Material for the task: Begin

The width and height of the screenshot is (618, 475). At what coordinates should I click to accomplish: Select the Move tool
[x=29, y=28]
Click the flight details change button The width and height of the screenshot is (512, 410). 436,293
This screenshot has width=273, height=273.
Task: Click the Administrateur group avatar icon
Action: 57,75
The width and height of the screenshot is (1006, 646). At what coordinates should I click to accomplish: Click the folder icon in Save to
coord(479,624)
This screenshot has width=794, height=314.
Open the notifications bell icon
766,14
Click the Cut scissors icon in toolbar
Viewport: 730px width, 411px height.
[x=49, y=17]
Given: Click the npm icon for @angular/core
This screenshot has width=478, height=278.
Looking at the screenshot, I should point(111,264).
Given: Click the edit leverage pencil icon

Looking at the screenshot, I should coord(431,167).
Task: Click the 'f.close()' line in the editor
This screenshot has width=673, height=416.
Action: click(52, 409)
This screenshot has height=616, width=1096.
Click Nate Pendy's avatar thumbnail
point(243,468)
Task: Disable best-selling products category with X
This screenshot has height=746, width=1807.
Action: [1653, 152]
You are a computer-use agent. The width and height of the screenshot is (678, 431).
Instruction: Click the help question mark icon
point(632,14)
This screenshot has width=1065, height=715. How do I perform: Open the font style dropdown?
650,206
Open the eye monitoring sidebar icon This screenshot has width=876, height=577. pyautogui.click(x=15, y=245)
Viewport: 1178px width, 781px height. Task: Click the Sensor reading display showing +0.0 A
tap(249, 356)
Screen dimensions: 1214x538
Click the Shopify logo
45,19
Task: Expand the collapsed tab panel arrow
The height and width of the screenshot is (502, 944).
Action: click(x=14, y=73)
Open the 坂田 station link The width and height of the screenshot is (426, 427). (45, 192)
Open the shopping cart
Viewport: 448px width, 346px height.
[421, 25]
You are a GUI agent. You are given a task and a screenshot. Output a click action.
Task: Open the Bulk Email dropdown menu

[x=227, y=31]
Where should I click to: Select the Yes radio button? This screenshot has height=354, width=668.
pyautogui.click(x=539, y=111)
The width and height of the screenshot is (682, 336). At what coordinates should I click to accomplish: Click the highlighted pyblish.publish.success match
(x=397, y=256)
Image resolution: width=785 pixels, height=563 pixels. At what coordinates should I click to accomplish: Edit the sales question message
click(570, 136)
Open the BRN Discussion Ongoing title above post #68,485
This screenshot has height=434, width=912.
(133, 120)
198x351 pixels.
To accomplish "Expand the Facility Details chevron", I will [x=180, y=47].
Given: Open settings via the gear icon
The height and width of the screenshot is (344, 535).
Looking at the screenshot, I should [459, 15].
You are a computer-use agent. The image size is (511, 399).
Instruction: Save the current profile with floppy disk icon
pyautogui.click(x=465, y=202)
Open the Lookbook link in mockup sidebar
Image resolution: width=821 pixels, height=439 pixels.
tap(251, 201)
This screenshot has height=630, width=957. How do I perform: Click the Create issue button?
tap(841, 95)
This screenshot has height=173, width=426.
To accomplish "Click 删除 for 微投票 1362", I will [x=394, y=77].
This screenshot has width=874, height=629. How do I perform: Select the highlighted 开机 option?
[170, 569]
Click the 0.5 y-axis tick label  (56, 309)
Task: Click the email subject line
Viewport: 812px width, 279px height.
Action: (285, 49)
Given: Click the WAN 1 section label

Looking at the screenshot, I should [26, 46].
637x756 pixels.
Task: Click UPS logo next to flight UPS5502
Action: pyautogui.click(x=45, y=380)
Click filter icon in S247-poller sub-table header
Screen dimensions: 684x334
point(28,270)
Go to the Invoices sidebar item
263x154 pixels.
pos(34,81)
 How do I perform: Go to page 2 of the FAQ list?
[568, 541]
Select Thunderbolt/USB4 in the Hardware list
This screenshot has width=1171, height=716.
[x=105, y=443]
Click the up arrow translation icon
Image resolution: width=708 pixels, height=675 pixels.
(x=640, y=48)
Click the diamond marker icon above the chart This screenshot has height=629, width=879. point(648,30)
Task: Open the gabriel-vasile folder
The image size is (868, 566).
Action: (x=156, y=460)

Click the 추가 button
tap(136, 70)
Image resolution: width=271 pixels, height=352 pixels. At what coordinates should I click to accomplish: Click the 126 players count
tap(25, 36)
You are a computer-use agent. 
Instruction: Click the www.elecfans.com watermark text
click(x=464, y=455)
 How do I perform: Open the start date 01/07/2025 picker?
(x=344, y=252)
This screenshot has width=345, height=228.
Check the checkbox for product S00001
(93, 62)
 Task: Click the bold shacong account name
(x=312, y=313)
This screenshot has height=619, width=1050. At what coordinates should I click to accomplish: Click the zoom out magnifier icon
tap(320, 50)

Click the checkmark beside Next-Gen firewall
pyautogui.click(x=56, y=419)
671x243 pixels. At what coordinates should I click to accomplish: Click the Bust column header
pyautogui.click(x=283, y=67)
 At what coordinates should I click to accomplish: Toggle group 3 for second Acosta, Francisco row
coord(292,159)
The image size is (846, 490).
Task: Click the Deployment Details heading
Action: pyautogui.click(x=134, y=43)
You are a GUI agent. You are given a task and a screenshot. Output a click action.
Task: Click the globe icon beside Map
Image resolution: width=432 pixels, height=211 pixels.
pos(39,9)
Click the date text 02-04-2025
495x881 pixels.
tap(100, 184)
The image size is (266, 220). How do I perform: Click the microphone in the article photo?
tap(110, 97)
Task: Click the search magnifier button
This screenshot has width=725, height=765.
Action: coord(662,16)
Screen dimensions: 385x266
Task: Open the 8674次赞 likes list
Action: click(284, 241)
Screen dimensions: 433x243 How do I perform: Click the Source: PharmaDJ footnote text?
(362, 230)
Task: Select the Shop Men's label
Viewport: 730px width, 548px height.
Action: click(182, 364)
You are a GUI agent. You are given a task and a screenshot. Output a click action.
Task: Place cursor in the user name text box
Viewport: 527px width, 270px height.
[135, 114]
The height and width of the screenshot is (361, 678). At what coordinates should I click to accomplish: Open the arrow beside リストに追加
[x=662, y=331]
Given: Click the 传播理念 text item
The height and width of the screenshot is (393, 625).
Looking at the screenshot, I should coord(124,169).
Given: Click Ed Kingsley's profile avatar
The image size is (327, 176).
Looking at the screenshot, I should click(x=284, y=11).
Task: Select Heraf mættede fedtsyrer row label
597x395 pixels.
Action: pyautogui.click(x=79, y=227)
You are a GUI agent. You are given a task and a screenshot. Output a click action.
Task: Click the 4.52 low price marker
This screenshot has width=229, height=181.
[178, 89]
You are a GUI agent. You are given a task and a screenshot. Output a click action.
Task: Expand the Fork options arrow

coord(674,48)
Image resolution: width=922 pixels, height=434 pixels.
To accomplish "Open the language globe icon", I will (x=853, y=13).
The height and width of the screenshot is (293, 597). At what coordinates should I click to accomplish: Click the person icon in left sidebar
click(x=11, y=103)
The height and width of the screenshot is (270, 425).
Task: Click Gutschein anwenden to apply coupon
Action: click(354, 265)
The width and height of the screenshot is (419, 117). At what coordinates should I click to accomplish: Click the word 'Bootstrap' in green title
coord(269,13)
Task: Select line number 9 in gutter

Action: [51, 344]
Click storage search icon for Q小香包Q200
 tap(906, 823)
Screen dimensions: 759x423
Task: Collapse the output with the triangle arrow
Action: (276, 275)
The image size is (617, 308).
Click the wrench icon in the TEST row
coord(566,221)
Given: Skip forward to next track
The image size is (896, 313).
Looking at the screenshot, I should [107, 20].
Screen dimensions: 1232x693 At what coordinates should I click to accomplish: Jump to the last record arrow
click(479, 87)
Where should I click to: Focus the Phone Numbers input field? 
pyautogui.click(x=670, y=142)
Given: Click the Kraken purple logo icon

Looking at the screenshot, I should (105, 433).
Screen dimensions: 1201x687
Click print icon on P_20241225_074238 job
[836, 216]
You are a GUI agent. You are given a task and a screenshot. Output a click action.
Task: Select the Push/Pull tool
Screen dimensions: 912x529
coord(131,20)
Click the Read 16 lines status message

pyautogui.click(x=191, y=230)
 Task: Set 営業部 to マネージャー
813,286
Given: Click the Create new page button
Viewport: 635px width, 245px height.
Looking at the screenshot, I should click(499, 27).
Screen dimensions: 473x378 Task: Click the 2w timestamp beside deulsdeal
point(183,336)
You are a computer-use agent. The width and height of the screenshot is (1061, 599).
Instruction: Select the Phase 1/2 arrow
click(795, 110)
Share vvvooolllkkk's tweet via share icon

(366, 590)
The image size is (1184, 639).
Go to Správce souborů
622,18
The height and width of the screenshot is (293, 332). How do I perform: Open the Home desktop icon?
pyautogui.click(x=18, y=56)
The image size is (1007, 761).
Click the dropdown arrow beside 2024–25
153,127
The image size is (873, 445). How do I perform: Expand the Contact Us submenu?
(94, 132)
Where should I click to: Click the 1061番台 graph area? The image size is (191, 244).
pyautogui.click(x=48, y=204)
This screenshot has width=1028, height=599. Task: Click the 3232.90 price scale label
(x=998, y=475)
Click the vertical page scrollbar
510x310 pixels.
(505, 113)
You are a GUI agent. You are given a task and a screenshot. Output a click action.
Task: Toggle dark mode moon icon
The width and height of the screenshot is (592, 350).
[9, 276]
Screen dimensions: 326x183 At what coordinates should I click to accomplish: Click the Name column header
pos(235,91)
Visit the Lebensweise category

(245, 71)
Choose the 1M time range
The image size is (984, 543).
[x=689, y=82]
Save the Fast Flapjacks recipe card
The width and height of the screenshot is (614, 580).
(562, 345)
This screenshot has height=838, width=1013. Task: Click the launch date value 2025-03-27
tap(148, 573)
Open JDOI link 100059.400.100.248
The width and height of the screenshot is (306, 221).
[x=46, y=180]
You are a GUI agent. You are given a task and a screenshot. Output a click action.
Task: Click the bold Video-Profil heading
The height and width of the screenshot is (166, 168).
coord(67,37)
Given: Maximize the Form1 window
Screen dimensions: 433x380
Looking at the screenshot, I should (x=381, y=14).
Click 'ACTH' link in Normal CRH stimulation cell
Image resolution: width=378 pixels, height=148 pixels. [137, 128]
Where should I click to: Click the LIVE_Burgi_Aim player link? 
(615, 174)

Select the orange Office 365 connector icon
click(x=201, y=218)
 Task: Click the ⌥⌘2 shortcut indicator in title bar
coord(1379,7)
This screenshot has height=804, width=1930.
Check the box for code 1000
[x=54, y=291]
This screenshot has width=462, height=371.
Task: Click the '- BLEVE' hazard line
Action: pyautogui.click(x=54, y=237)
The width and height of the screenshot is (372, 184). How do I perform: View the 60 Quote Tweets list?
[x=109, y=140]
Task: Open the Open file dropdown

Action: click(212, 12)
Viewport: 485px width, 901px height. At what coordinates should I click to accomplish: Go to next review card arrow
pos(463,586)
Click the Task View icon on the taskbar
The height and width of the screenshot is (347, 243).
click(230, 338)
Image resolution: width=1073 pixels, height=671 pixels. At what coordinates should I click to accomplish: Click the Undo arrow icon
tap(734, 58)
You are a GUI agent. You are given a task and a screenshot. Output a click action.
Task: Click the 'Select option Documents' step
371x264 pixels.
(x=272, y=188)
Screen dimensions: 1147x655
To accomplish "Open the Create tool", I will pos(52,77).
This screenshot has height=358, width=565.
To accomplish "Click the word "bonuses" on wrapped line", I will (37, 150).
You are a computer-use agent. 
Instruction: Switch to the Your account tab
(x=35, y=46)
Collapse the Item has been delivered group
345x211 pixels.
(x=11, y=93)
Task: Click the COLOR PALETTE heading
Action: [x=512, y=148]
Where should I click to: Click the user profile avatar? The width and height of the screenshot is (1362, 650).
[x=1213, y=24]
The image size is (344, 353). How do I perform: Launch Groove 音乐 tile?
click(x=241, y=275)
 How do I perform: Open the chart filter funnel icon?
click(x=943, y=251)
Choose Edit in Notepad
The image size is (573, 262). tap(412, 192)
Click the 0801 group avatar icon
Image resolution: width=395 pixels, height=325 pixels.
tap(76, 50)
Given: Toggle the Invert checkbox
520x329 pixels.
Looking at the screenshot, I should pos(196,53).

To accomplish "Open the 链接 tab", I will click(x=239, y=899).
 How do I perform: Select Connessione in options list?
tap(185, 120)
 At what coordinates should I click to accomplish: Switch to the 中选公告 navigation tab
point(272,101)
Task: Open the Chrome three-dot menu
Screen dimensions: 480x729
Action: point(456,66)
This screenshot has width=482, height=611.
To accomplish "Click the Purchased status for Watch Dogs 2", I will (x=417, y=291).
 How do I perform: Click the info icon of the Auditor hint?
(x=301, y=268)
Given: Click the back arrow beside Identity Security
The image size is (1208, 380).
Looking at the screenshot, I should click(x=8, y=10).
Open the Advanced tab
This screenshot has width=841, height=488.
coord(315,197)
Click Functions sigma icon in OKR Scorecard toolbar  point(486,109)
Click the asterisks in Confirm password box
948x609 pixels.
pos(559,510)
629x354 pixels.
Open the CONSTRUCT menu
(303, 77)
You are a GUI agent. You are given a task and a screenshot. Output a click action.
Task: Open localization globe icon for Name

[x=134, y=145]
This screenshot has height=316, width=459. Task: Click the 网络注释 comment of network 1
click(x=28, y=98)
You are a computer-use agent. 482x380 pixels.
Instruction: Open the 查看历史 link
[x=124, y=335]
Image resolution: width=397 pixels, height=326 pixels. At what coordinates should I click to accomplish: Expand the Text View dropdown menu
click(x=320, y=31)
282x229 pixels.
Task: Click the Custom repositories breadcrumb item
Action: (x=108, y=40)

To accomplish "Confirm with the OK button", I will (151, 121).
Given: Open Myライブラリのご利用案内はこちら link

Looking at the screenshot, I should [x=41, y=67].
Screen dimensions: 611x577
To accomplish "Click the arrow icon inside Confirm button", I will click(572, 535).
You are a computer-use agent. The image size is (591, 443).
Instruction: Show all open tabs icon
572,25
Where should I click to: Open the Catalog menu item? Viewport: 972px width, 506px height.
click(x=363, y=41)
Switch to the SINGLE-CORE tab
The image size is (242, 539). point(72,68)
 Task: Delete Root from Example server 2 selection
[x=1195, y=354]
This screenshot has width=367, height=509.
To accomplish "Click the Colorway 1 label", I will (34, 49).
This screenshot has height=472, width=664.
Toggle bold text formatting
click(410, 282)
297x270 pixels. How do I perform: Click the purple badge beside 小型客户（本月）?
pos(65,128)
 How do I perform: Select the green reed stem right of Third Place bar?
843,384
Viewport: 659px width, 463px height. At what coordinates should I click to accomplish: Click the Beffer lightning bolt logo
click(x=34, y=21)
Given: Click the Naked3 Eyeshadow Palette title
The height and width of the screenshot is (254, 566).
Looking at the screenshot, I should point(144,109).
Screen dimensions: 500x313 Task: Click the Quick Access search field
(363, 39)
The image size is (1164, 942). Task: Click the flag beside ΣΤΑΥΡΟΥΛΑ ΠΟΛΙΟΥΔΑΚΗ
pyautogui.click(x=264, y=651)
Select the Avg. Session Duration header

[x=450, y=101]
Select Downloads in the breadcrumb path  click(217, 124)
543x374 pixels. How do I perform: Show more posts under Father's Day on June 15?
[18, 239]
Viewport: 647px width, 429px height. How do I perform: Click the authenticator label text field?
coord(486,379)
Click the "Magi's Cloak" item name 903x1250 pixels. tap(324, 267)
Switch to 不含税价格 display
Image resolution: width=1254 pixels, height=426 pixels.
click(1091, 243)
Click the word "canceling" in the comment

Material for the task: End

What you will do
Filter the entries down to the lines with the word "Confirm" in them.

Finished task
Click the asterisks in Confirm password box
To accomplish "Confirm with the OK button", I will (151, 121).
To accomplish "Click the arrow icon inside Confirm button", I will click(572, 535).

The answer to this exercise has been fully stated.